▶ [DIRECTIONS FOR THIS TASK] Copy out the data verbatim, from the line containing "Click the cyan" through the end of the data, both ends included, leaving out the pictures.

Target position data
--- Start ---

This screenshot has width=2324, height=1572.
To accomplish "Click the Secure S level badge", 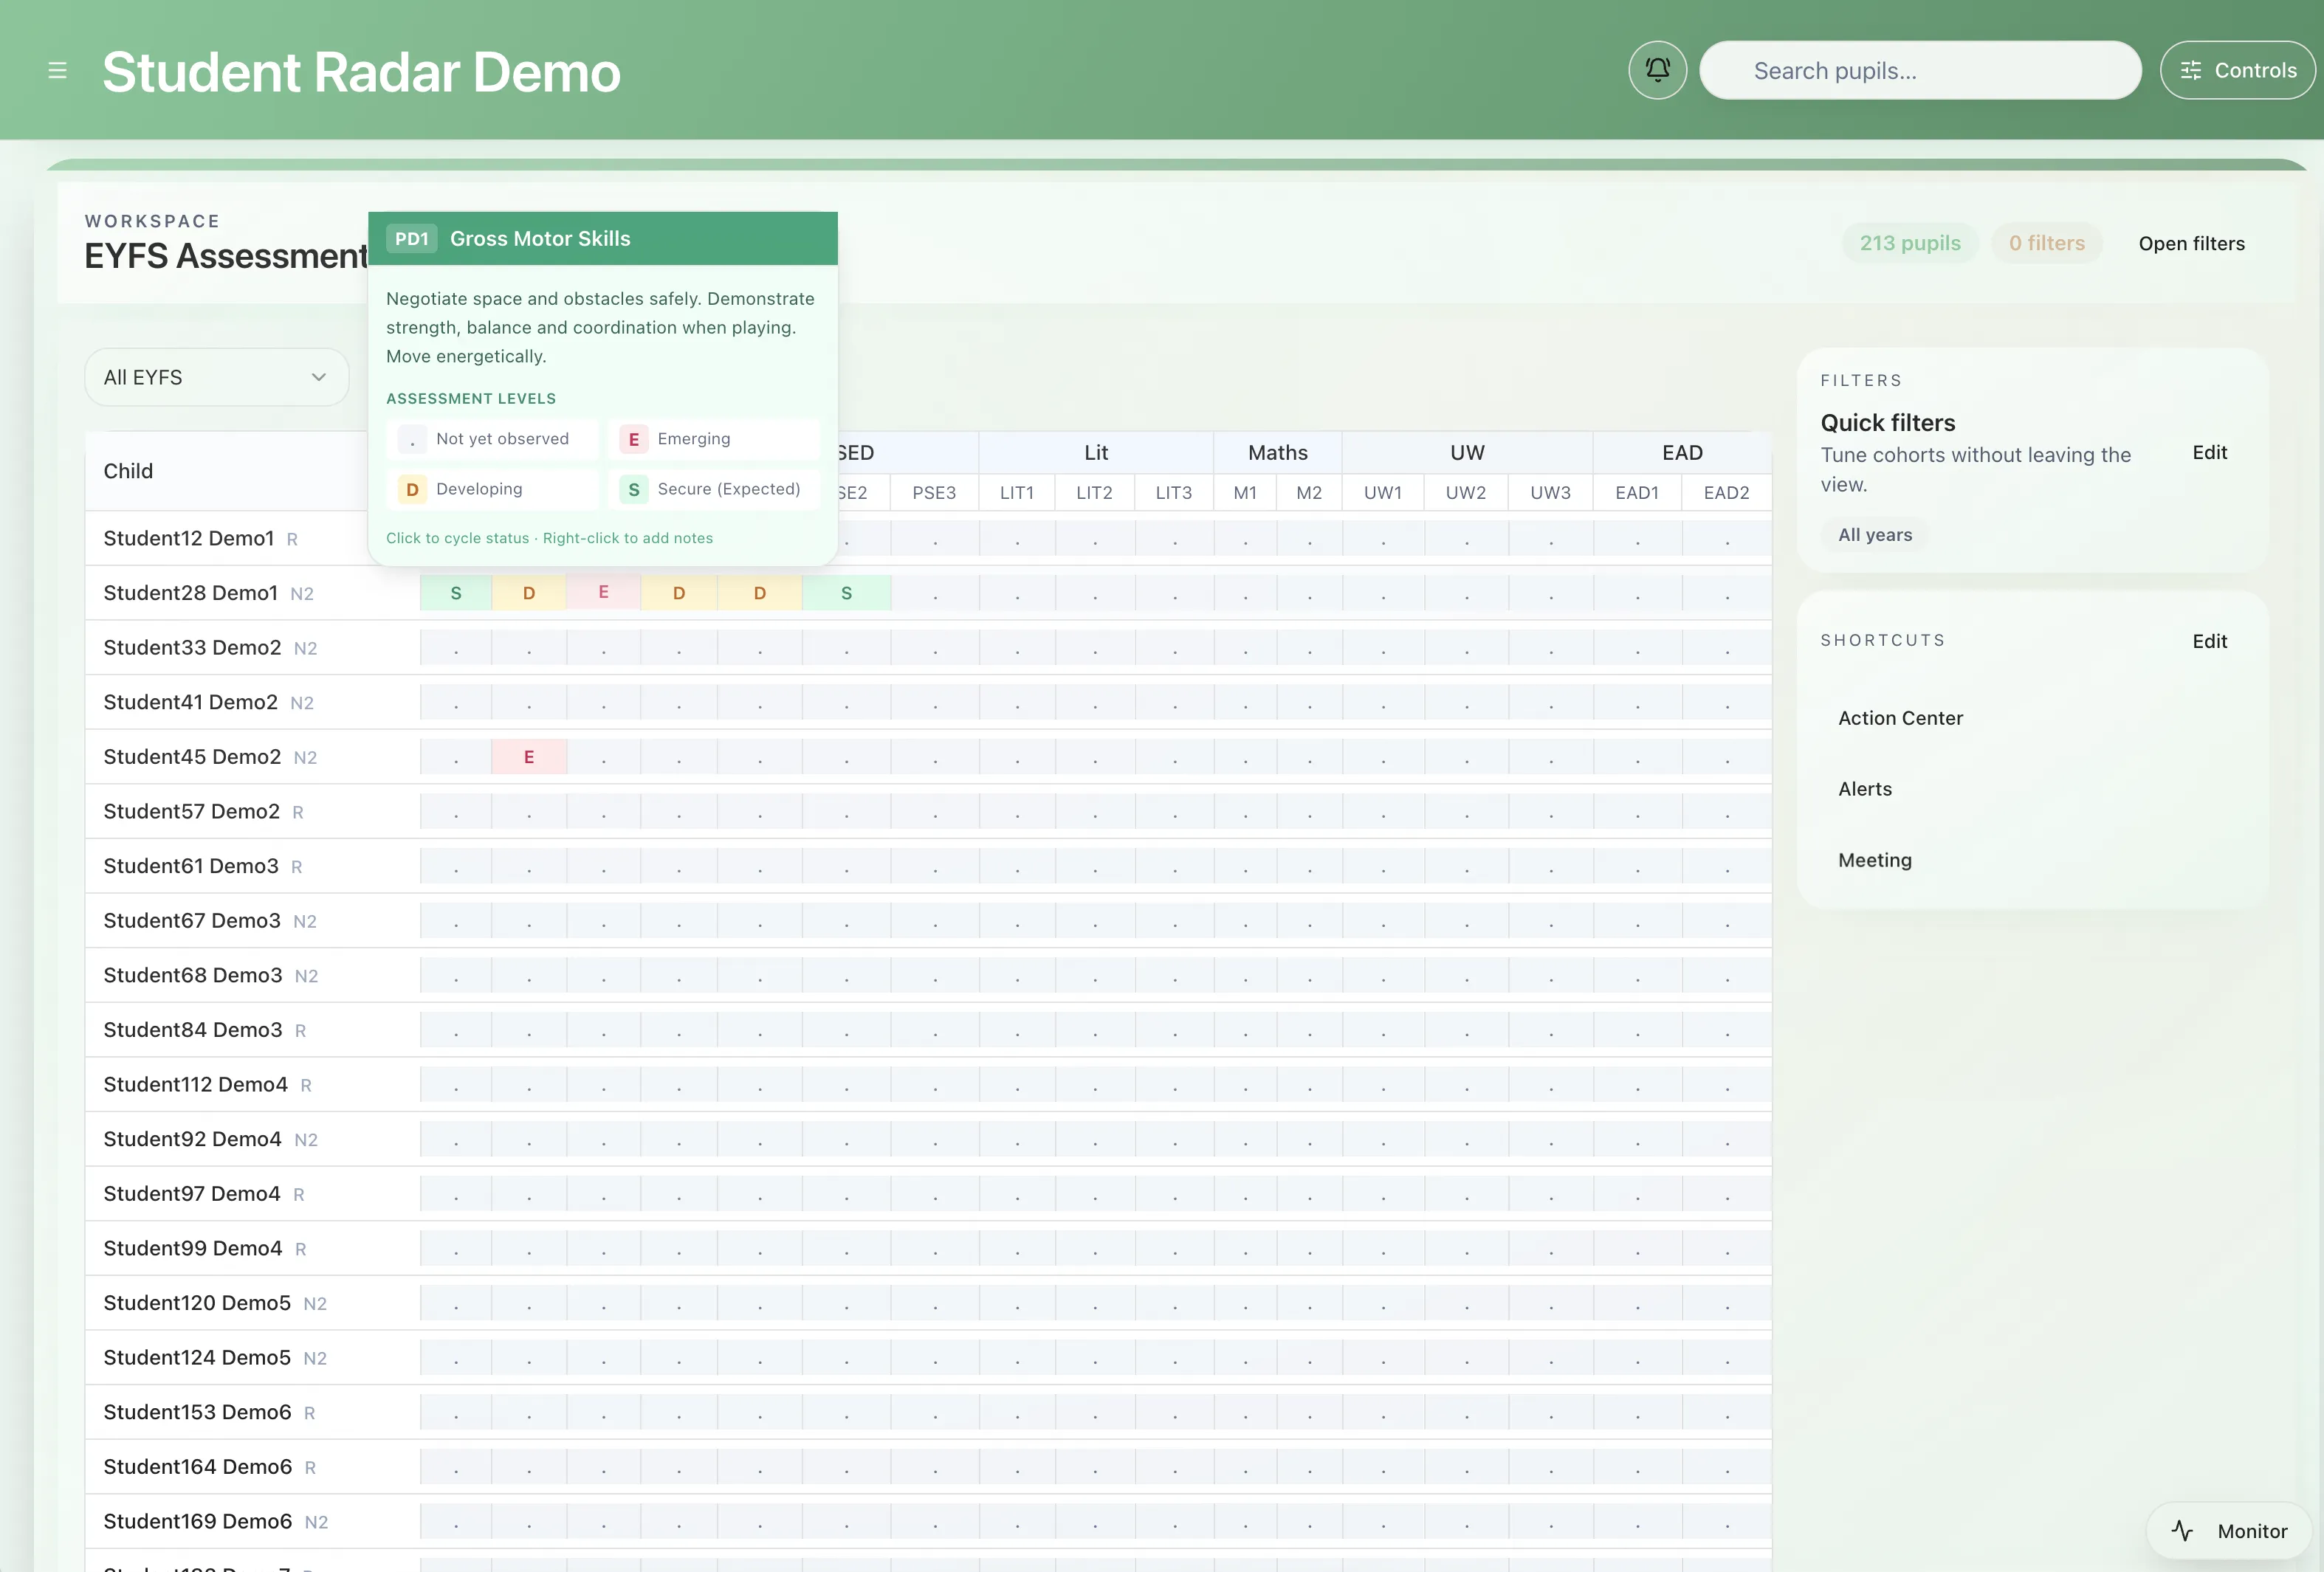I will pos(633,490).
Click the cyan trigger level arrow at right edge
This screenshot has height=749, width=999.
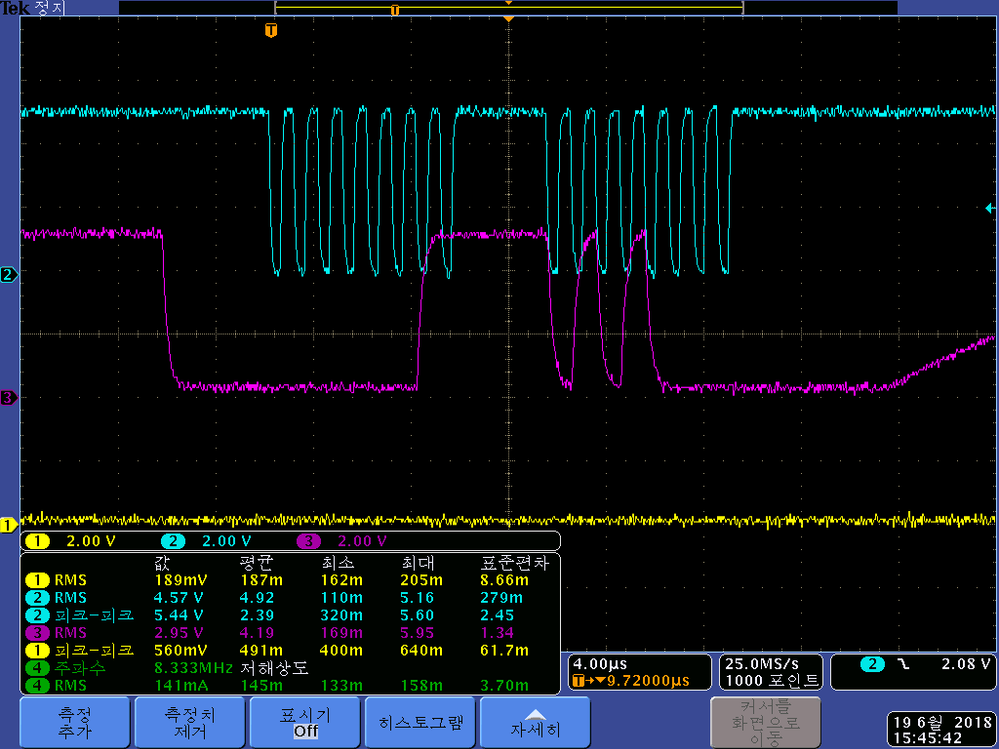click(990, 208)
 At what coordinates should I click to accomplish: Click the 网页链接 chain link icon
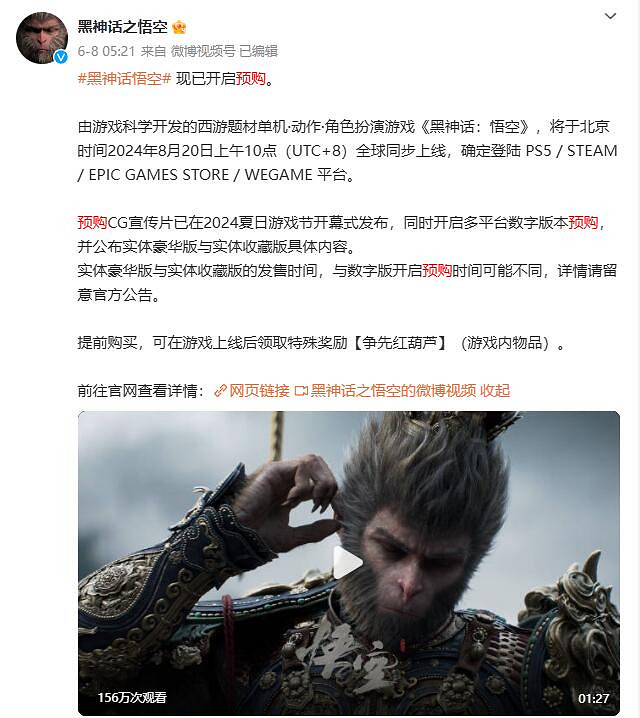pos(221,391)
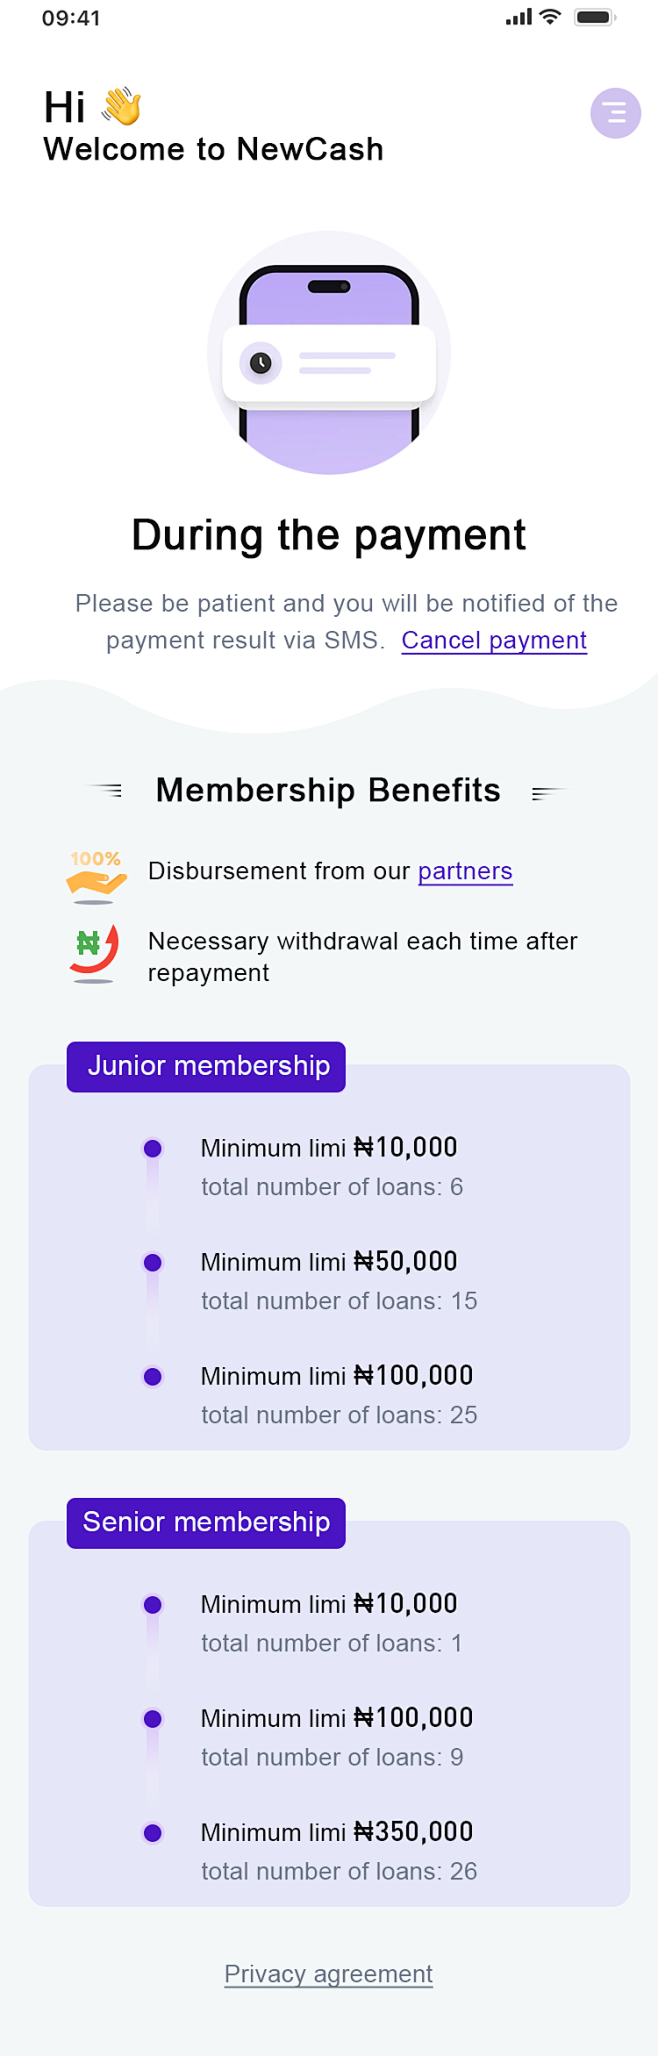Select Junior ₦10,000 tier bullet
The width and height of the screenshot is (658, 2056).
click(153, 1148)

--- End ---

▶ [RIGHT ANSWER]
Click the cyan trigger level arrow at right edge
This screenshot has height=749, width=999.
click(990, 208)
 At what coordinates should I click to accomplish: Click the 网页链接 chain link icon
pos(221,391)
Select Junior ₦10,000 tier bullet
The width and height of the screenshot is (658, 2056).
click(153, 1148)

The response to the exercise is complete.